BEGIN INPUT MATERIAL

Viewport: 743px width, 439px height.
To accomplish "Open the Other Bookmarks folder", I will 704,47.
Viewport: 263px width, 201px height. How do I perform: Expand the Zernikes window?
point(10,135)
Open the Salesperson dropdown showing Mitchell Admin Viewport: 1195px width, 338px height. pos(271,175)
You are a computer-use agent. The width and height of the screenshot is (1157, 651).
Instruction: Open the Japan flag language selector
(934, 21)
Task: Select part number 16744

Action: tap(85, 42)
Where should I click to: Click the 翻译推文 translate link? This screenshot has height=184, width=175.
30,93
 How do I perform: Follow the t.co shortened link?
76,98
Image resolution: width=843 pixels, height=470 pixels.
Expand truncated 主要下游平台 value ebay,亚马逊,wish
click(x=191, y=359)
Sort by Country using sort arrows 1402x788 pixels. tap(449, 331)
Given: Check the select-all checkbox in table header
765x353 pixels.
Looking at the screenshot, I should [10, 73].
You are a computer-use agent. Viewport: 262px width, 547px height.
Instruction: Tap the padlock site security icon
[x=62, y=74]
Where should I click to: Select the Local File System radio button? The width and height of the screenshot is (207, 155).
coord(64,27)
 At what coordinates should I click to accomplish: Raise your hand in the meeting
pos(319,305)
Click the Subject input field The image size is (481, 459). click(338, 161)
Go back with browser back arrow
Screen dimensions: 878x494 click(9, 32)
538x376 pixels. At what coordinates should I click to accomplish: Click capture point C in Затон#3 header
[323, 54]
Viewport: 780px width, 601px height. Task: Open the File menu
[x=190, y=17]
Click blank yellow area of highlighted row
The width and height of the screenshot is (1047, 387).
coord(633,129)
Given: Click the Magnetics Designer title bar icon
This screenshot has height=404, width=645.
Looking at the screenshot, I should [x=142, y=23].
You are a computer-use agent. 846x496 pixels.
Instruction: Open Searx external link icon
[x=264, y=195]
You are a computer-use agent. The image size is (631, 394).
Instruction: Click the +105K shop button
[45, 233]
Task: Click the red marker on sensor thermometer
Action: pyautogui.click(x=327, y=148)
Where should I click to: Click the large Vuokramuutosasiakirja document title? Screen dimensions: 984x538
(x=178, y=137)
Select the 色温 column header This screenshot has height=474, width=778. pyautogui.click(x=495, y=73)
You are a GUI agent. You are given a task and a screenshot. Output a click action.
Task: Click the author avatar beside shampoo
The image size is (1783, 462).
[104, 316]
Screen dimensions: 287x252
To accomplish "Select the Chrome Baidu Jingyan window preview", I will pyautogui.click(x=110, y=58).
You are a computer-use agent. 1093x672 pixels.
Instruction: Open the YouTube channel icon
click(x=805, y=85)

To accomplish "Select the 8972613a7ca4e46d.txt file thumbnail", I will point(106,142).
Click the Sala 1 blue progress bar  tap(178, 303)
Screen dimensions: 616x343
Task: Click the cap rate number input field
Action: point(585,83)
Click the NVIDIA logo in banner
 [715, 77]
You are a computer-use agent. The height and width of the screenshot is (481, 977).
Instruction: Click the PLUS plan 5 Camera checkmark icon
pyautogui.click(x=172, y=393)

END INPUT MATERIAL

▸ EXERCISE PROMPT: Scan the material above for the string "computer". Return each line where it occurs.

▸ RESULT OF THE TASK:
You are a computer-use agent. The width and height of the screenshot is (1157, 651).
You are a computer-use agent. Viewport: 262px width, 547px height.
You are a computer-use agent. 846x496 pixels.
You are a computer-use agent. The image size is (631, 394).
You are a computer-use agent. 1093x672 pixels.
You are a computer-use agent. The height and width of the screenshot is (481, 977).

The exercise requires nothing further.